**Instructions for the task**
Report each line from the records where the string "size" turns up.

**Records for this exercise**
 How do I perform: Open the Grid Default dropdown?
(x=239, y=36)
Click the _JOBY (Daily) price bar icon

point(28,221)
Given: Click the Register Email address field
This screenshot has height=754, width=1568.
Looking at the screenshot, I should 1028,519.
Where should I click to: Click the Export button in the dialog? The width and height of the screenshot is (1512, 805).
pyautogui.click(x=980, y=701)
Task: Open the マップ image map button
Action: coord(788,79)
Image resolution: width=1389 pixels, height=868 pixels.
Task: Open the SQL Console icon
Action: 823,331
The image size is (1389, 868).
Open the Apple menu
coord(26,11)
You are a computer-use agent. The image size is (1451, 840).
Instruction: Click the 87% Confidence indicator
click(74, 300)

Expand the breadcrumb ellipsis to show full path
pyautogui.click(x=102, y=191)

**Task response**
The image size is (1389, 868).
You are a computer-use agent. The image size is (1451, 840).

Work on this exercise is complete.